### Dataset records
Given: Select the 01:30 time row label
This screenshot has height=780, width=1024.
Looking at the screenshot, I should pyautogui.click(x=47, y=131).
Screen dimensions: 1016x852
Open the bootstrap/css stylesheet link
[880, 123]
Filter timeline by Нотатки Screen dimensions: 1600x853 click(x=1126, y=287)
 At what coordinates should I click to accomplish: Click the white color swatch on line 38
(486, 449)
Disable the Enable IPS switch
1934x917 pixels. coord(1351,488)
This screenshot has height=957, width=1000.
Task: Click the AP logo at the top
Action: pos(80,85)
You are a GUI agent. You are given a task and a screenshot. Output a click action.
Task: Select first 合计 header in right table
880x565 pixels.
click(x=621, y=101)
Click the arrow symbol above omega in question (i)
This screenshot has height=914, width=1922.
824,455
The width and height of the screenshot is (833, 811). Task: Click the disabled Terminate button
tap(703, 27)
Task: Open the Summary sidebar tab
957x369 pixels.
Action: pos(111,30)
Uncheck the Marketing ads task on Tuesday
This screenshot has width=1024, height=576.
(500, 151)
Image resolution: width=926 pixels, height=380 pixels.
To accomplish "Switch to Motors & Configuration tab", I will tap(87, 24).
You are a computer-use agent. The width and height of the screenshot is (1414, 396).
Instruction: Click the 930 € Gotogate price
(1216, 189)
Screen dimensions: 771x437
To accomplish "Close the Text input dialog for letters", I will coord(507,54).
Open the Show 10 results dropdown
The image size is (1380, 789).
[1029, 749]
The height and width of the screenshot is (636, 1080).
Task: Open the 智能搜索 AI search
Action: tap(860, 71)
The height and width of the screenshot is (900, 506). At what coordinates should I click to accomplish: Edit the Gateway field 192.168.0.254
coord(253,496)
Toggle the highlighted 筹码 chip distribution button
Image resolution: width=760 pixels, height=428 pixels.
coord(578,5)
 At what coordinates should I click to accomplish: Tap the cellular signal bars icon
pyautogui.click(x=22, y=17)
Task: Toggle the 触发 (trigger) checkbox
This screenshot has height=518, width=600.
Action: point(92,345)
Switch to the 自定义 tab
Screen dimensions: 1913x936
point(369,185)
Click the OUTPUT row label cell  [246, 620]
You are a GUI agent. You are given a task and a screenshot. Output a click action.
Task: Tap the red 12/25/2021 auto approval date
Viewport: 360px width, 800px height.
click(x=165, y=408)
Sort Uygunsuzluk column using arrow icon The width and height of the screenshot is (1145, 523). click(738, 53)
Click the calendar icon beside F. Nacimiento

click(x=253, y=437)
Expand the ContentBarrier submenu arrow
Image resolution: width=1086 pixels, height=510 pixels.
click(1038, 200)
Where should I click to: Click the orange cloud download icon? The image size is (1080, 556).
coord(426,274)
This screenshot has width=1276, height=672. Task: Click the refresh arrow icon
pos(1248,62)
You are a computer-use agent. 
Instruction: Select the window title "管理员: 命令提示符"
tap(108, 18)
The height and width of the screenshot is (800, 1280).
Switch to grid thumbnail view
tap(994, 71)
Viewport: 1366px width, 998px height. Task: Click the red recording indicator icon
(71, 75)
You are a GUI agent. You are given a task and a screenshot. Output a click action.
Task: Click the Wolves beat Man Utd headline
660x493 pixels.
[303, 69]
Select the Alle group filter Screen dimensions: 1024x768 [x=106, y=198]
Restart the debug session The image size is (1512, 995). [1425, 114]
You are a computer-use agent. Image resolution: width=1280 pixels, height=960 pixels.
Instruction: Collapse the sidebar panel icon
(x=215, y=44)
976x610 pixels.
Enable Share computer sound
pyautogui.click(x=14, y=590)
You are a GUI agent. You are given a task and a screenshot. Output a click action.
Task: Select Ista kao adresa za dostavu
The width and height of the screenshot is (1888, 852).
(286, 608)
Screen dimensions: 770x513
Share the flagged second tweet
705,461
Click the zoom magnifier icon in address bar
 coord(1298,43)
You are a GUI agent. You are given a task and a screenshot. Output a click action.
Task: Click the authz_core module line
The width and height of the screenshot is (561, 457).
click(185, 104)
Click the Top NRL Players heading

### Directions
Look above for the line holding "This screenshot has height=780, width=1024." and the line holding "Task: Open the Summary sidebar tab". Retype both, and every line between them, word for word and nothing else.

### Reply
This screenshot has height=780, width=1024.
Looking at the screenshot, I should pyautogui.click(x=47, y=131).
Screen dimensions: 1016x852
Open the bootstrap/css stylesheet link
[880, 123]
Filter timeline by Нотатки Screen dimensions: 1600x853 click(x=1126, y=287)
 At what coordinates should I click to accomplish: Click the white color swatch on line 38
(486, 449)
Disable the Enable IPS switch
1934x917 pixels. coord(1351,488)
This screenshot has height=957, width=1000.
Task: Click the AP logo at the top
Action: pos(80,85)
You are a GUI agent. You are given a task and a screenshot. Output a click action.
Task: Select first 合计 header in right table
880x565 pixels.
click(x=621, y=101)
Click the arrow symbol above omega in question (i)
This screenshot has height=914, width=1922.
824,455
The width and height of the screenshot is (833, 811). Task: Click the disabled Terminate button
tap(703, 27)
Task: Open the Summary sidebar tab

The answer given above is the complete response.